Looking at the adventure sheet, you'd think Creature of Havoc, another adventure from Steve Jackson #1, is a simple, classic romp through Allansia - you'd be quite wrong, as I was.
The first sign this isn't any ordinary FF adventure is the 20-page introduction; if you thought parts of The Phantom Menace were interminable, you ain't read nothing yet. The frustration of having to read The Hobbit before you can launch into the Lord of the Rings is capped off with the phrase, on the 20th page: 'Much of what you have read will be of little help to you...' Well, fuck you too, Steve #1. I've already used up half the time I've allocated to playing this book reading an intro which is mostly useless. Save it for the novels!
Anyway, in short you're some kind of beast, you're not really sure who or what you are, but you're probably the result of experiments that seem to have come right out of the new X Files flick (which by spooky coincendence, I saw earlier today - highly recommended). You can kill enemies with a single blow, provided you roll a double, which is pretty awesome.
So despite the long, expansive (yeah, that's what we'll call it) intro, I start the adventure wandering in some kind of dark corridoors, soon finding an injured dwarf. Trying to wake him up, I crush him to death... oops. I see. I don't know my own strength. He's carrying a piece of leather hide, with writing I can't read, which my character decides on his own is useful, and some shiny, round pieces of metal, which aren't. Apart from character development and immersion into the world of Creature of Havoc, I'm not sure why I'd find a piece of leather interesting and coins not so... but alright, I'm playing along.
But any goodwill I might have towards the book is ruined over the next quarter of an hour, during which every single move is decided either by the book or dice rolls. Not just tests of luck or or skill, which would still be random but keep the game part of the book individual to each player to a small degree, but things like 'roll 1-3, you go west; roll 4-6, you go east'. Throw in a few fights, and already we're three-quarters of an hour into starting Creature of Havoc and we've made but a single decision as to the fate of our character.
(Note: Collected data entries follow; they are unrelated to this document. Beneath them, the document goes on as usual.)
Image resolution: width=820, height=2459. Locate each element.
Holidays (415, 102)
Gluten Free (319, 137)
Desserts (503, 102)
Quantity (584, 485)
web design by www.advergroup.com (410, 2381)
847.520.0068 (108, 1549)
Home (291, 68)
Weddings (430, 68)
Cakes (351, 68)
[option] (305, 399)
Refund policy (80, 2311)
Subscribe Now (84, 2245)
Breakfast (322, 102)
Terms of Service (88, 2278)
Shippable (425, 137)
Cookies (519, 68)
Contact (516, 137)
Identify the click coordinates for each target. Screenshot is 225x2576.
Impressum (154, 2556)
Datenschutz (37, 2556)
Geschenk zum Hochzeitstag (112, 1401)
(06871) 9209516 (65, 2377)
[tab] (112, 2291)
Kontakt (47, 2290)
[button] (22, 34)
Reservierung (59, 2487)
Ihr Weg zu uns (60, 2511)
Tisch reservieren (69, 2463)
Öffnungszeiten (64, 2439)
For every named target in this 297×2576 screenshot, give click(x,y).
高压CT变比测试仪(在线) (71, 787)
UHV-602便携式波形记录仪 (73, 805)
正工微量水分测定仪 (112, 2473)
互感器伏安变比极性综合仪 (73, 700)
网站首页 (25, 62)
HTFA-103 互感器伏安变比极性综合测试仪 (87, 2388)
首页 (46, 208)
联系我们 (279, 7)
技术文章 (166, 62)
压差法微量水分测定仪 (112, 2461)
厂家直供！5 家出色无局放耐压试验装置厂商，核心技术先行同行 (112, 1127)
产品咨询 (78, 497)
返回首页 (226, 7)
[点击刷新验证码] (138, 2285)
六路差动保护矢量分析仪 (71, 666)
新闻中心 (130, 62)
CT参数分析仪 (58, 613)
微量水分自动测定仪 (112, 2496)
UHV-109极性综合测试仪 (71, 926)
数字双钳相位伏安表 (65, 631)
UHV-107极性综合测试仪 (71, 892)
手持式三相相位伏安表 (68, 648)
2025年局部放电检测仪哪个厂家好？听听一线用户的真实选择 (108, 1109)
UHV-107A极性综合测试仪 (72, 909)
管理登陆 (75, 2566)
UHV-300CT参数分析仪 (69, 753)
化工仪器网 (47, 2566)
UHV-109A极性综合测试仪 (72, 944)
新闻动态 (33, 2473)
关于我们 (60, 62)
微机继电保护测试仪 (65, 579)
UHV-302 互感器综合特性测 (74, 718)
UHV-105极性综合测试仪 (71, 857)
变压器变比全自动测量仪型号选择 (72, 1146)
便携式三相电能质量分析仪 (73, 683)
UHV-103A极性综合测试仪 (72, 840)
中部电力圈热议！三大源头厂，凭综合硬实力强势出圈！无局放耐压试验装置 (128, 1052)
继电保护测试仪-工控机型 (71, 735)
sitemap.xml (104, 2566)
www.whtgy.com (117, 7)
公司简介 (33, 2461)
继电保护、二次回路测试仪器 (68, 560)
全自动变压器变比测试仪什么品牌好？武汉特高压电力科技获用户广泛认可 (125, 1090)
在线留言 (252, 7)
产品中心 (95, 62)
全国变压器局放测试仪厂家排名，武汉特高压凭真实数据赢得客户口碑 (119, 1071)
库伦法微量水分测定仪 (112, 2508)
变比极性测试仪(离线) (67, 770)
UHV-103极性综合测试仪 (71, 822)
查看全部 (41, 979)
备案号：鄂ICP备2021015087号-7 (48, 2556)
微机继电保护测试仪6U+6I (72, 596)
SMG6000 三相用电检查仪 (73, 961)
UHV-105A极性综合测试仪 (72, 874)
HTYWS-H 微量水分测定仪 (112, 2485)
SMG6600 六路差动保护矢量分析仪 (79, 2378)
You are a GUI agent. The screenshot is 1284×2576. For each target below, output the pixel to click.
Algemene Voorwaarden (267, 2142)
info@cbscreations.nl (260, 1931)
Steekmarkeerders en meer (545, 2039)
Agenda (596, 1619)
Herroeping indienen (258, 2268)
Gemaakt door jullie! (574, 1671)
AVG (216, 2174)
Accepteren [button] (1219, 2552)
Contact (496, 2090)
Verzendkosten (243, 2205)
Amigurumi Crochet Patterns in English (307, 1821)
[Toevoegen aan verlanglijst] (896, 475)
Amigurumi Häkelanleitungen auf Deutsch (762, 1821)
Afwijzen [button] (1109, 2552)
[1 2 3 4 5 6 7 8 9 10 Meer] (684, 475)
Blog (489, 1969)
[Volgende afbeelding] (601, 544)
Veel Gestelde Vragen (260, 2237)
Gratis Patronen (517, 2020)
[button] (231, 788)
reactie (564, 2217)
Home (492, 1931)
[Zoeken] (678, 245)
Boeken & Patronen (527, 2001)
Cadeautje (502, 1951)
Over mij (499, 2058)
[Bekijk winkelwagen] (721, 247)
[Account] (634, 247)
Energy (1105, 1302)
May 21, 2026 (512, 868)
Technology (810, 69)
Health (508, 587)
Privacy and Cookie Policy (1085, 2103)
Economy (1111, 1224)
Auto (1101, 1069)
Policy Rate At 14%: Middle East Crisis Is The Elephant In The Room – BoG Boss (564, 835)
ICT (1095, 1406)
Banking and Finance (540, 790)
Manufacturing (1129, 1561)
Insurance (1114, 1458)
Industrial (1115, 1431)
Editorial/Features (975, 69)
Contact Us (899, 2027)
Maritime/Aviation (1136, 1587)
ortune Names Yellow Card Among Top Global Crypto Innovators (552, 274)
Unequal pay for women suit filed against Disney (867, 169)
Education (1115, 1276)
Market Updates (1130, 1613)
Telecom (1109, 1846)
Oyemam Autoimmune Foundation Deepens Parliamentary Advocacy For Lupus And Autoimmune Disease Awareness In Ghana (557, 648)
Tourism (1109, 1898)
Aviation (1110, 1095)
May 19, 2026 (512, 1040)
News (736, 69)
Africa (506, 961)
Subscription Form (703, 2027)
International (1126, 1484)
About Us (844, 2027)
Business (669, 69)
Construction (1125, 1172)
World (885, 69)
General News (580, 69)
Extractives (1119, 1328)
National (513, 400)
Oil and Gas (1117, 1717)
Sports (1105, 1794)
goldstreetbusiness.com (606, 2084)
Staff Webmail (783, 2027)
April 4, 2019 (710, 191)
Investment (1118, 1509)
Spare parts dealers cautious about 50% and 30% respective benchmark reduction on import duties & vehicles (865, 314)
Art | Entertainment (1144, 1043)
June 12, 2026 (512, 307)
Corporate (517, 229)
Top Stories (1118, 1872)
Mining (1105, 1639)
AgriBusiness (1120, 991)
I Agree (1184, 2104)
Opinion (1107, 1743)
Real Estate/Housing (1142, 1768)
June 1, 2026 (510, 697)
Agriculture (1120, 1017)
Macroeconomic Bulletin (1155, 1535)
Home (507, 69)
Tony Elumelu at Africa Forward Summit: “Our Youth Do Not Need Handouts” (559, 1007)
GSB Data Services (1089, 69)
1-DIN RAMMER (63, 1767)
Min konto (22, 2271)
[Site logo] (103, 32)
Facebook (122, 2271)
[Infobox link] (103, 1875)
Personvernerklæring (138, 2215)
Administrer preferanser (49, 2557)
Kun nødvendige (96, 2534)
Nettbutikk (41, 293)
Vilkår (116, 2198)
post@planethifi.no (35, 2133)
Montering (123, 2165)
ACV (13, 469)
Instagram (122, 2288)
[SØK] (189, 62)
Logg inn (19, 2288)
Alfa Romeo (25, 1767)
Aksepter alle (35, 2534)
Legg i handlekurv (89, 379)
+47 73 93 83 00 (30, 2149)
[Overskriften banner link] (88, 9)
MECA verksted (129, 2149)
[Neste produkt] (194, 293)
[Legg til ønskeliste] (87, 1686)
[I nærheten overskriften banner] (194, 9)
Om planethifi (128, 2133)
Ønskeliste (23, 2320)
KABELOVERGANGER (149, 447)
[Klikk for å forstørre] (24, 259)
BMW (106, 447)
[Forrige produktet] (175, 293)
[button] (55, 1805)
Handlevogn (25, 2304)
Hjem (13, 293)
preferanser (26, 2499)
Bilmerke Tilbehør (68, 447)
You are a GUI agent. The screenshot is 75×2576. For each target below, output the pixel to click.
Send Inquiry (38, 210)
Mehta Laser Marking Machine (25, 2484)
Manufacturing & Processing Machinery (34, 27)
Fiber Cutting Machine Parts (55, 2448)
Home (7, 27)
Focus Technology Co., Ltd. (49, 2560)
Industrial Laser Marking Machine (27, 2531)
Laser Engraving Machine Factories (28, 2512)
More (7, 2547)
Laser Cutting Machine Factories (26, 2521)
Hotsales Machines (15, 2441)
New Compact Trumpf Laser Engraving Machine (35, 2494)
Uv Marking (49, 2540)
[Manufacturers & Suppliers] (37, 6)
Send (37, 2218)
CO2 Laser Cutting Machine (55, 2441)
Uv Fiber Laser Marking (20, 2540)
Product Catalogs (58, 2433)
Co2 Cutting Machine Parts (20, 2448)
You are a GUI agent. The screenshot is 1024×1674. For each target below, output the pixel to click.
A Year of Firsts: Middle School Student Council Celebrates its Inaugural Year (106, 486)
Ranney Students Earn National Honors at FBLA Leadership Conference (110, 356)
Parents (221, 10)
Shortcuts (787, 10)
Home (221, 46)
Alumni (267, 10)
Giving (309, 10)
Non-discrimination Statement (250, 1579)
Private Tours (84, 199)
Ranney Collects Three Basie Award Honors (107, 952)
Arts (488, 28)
At some point, suddenly I'm able to choose where I go - but it's still all random decisions of east/west, open/don't open, etc. I look at a parchment written in what sounds like a mixture of Tolkien Elven and Welsh, get cursed by a zombie, find an orb.
Ah, the orb. It speaks to me, and I'm beginning to think I can read this: 'Did you think you could theif the orb of Zharradan Marr?' The rest of it's a little harder to decipher, so I leave... the orb seems evil.
The next place I randomly wander into burns me to death. Yep, that about sums up the book.
So, there are promising flashes in Creature of Havoc - the fact I think I could actually start to read the Elven/Welsh, the slow shift towards being able to actually choose what my character could do, and I assume that intro is useful for something. Surely!
The book also has more than the usual 400 pages, so perhaps Steve was going for something a little deeper than the usual hack-n-slash or was looking for a different way to expand an adventure than the usual extra-rules method. It seems like one with depth that perhaps I didn't get to encounter; perhaps I was a little harsh on Steve #1 earlier.
So much like the previous book I covered, if you've got the time, Creature of Havoc might just be one of the better FF gamebooks, but as a once-off, it's frustrating and random.
If you're wondering why I skipped book #23, it's because I don't have it. Anyone care to expensively lend a copy to someone (probably) on the other side of the world?